Social Scientist. v 8, no. 92 (March 1980) p. 74.


Graphics file for this page
BOOK REVIEW

Lessons of Indonesian Tragedy

BRIAN MAY, THE INDONESIAN TRAGEDY, Routledge and Kegan Paul, London, 1978, pp 438, ^ 8.95.

MAY'S book can mislead the uninitiated or the unwary, for it contains, at the discriptive level, some quite interesting speculations and hitherto little known first-hand data. It includes a section on Indonesia's political prisoners, many of whom were youngsters, arrested in 1965-1966, an account of the 1965 putsch and the rise of Suharto (part one). However, special caution must be exercized in reading the account of Sukarno whose overriding message is that the former President was alright because he had been exposed to western "culture" (shown by his habit of dropping western names in his speeches) more than the new incumbent. Virtually all sections of part two (the true nature of the "New Order") again, barring the author's moralizing, are excellent journalism. Part three (excluding the "Western Solution") is a jumble of racist drivels.

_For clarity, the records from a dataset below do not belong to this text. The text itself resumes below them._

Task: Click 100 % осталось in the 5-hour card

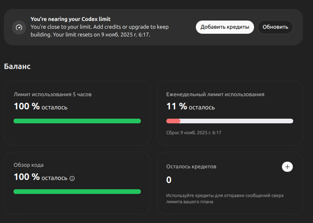Action: coord(40,107)
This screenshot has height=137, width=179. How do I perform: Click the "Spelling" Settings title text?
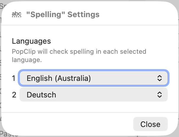click(63, 14)
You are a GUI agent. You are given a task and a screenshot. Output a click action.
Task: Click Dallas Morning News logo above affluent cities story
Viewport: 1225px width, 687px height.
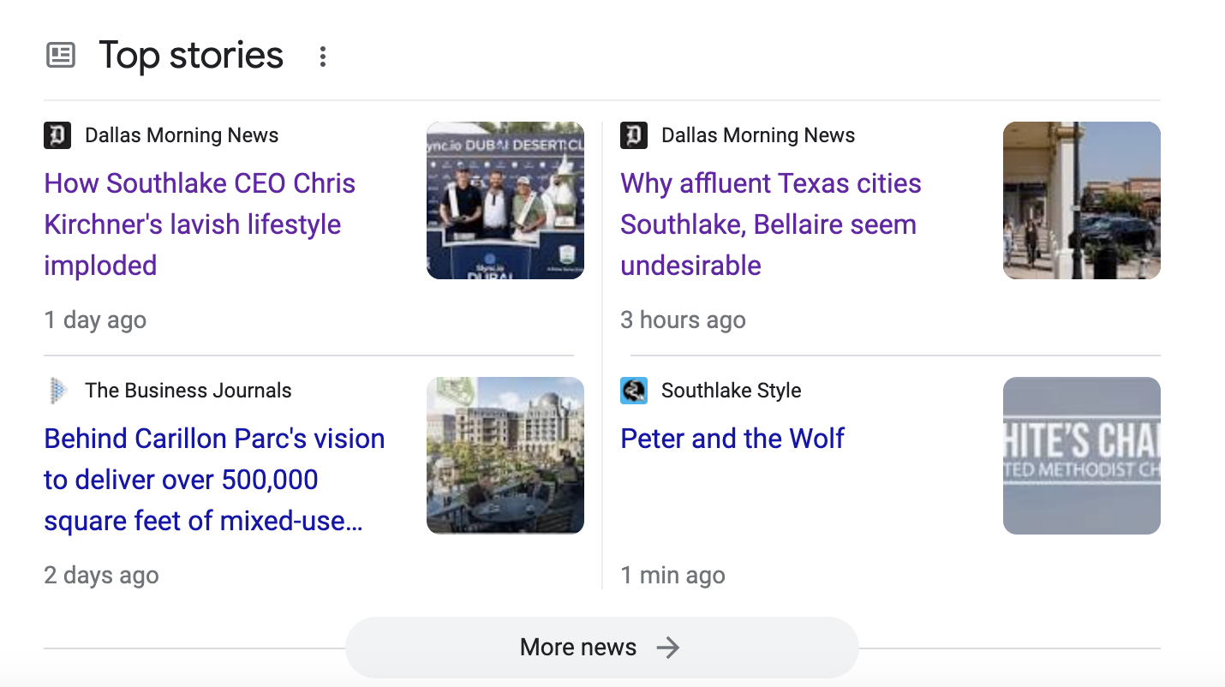[x=634, y=135]
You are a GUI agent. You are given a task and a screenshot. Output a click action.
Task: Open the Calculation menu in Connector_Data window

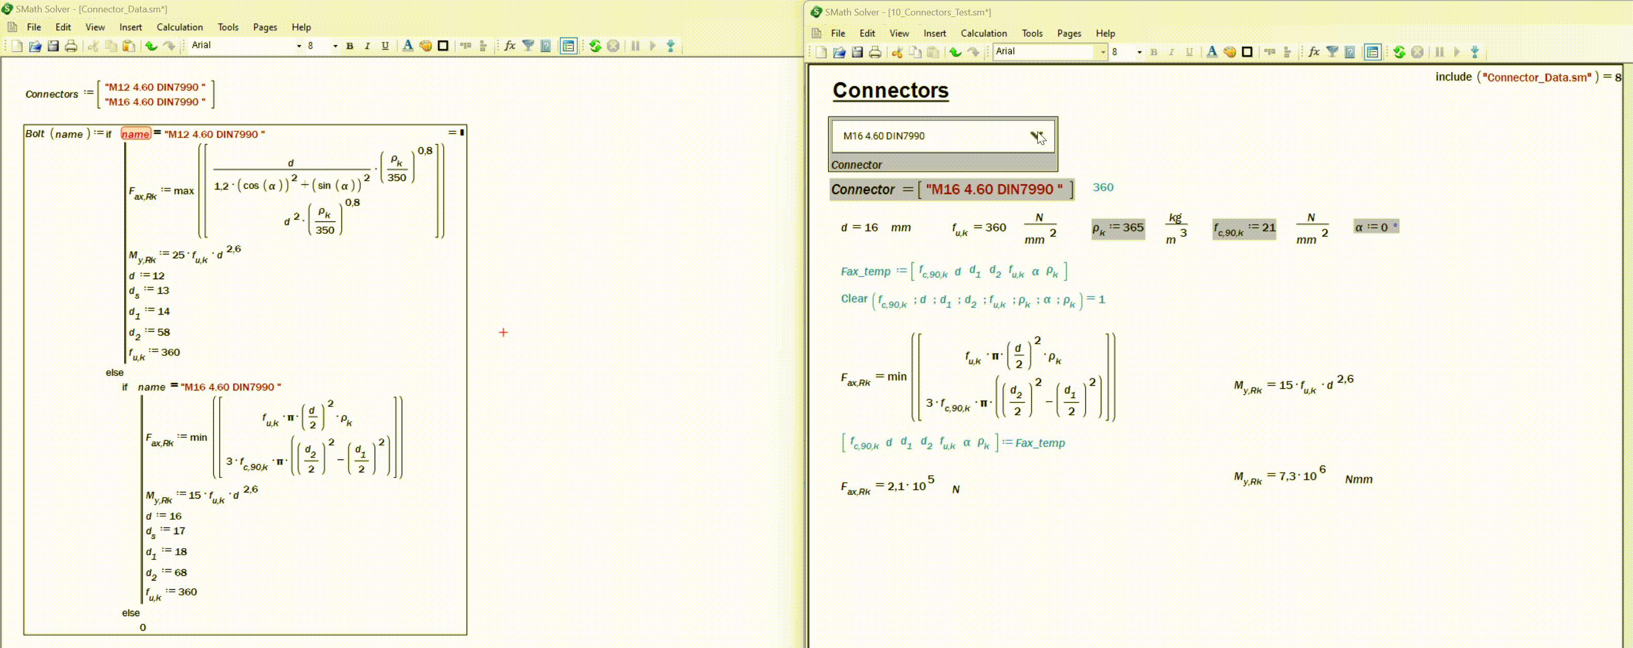179,27
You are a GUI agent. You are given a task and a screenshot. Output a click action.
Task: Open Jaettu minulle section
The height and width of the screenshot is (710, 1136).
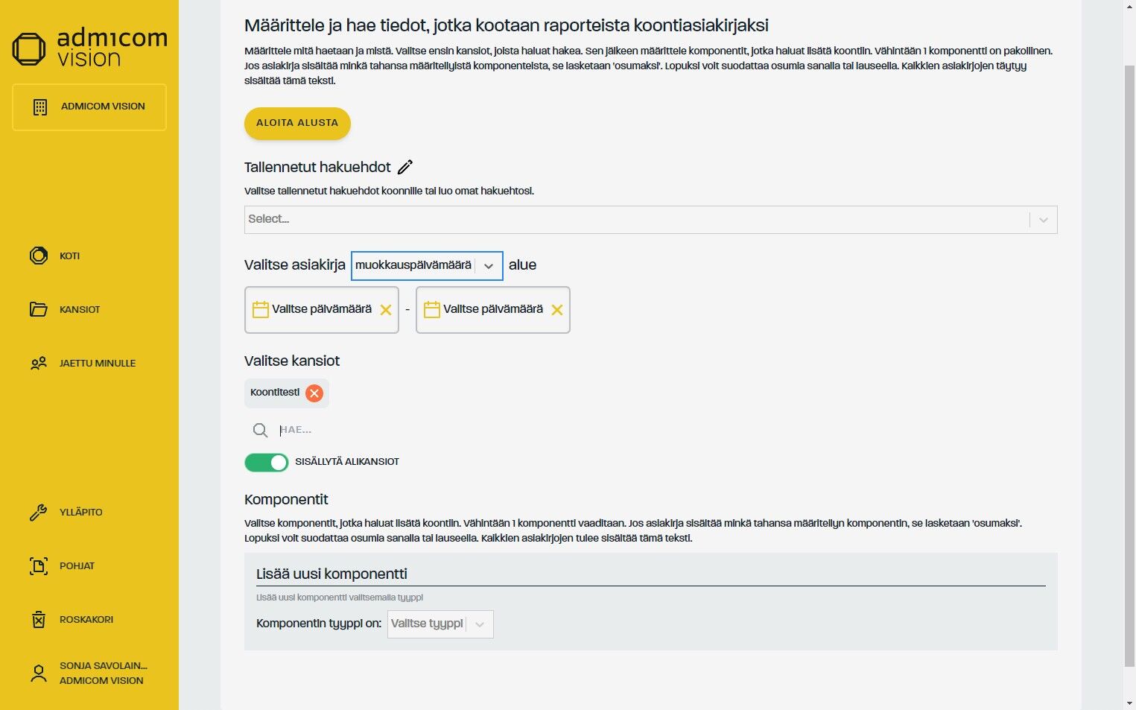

To make it worse, instead of confining himself to description of events, May has embarkd on something for which evidently he is poorly qualified. Having been in Indonesia for only four years, spending most of the time hobnobbing with the local high and mighty in comfortable and salubrious abodes, air-conditioned offices and over haute cuisines, May apparently thought that he knew all about the subject, the complexity of which has baffled generations of scholars. May tells us that the most crucial single obstacle to Indonesia's "progress" is the ^state of mind" of the Javan masses, a thing he rarely glimpsed through his car's windows, or at the closest, through stagey encounters when he condescended to step out of that symbol of his great source of pride (western technology) to interview the "people".